Culturalmente, aprenderemos a caprichar no visual quando vamos à rua [passear] e ficar de qualquer jeito em casa. Isso começa quando a mãe da gente define que as roupas melhores são as de sair e as roupas velhinhas são as de brincar em casa.
Quando a gente cresce isso fica tão automático, que até as roupas de trabalho ganham uma classificação. São aquelas medianas que aguentam bem a jornada, e que parecem ser melhores do que são.
No casamento isso piora para algumas mulheres. A gente fica tão exausta com o trabalho e as tarefas da casa, que a vaidade fica cada vez menos importante. Às vezes até para sair de casa, porque cuidar da aparência é quase uma obrigação quando vamos a algum lugar.
Isso quase aconteceu comigo. Fui me perdendo no abismo do cansaço, que muitas mulheres caem [e não as julgo por isso, não é fácil mesmo]. Só que comecei a me olhar diferente, não aceitando muito aquela nova realidade. Então descobri que a vaidade, no seu sentido de cuidado, é um direito e não obrigação.
Quando estou cansada, paro o que estou fazendo e vou cuidar de mim. Faço uma make, algum tratamento de rosto. Quando o tempo é longo lavo e hidrato meu cabelo, depois seco e modelo, porque tenho o direito de me sentir satisfeita comigo mesma.
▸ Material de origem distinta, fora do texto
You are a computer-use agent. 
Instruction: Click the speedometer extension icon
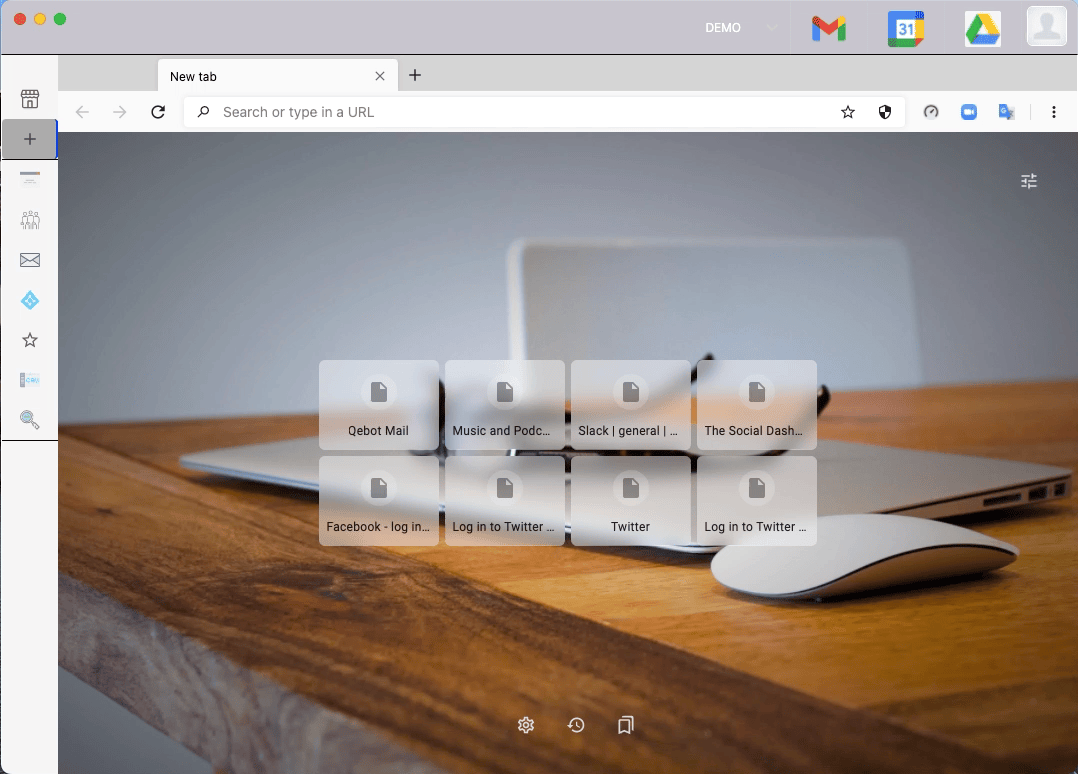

Da mesma maneira, posso não gostar de nenhuma dessas coisas, ou até sair completamente natural, porque ninguém tem nada a ver com isso, e não é regra sair aparentemente impecável de casa.
A questão aqui é cuidar de si cuidar de si, independente de padrões de estética. Faz parte de nos sentirmos felizes com o que somos. Porque nossa aparência e bem estar tem que agradar primeiro a nós.

A única coisa que deveria ser regra, é ter a saúde mental em dia, porque depois que começamos a pagar nossas contas, ninguém tem o direito de dizer o que ou como a gente deve ser [ou parecer].